Digamos que “Surdina” vai ser um mártir?

Sim. Mas não será só o “Surdina”. Haverá muitos outros filmes que sairão prejudicados com a falta de números nesta altura. Mas de certa forma, alguém tem que contribuir para que esses números possam crescer e voltar a uma “dita” normalidade. E é aí que esta questão dos cine-concertos serem importantes para esta nova realidade [com a música de Tó Trips: a digressão arranca no Cinema Trindade no Porto, com sessões às 19h30 e às 22h00 de 9 de julho; passa por Centro Cultural Vila Flor em Guimarães dia 10; pelo NOS Amoreiras de Lisboa a 15; e em Aveiro a 16; outras salas pelo país serão anunciadas mais tarde].
É óbvio que a maior parte dos cine-concertos foram cancelados tendo em conta as regras de segurança e saúde pública que vêm sendo alteradas ao longo destas últimas semanas, mas efetivamente os cine-concertos trarão mais pessoas para verem o filme, mais promoção, e mais, espero eu, boca-a-boca. Nesse sentido, seremos sempre mártires, porque até os cine-concertos só podem ter 50% da lotação, e a última vez que embarcámos nestas iniciativas foi com “A Estrada de Palha”, em concertos de The Legendary Tigerman e a Rita Redshoes, que tiveram todas as sessões esgotadas. Agora, será com metade da lotação e nem metade dos cine-concertos agendados poderão arrancar!

Quanto a novos projetos? Esta pandemia obrigará a repensar rodagens e produções agendadas?

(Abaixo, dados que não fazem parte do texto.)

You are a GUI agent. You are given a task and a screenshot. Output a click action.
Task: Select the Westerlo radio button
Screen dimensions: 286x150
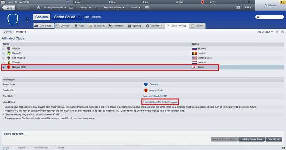pyautogui.click(x=4, y=53)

Neste momento, temos muitos filmes a serem preparados, grande parte deles ficaram parados na pré-produção. Quanto a rodagens, teremos este novo do Edgar Pêra que começaremos a rodar já em agosto. Depois, honestamente ainda não sei se as previsões de filmagens de outubro ou novembro se mantêm ou serão adiadas para o próximo ano. Neste momento, as decisões terão que ser tomadas sem grande antecedentes, se não as nossas previsões vão todas por água abaixo. Temos que ir fazendo “coisas”. Não dá para ver.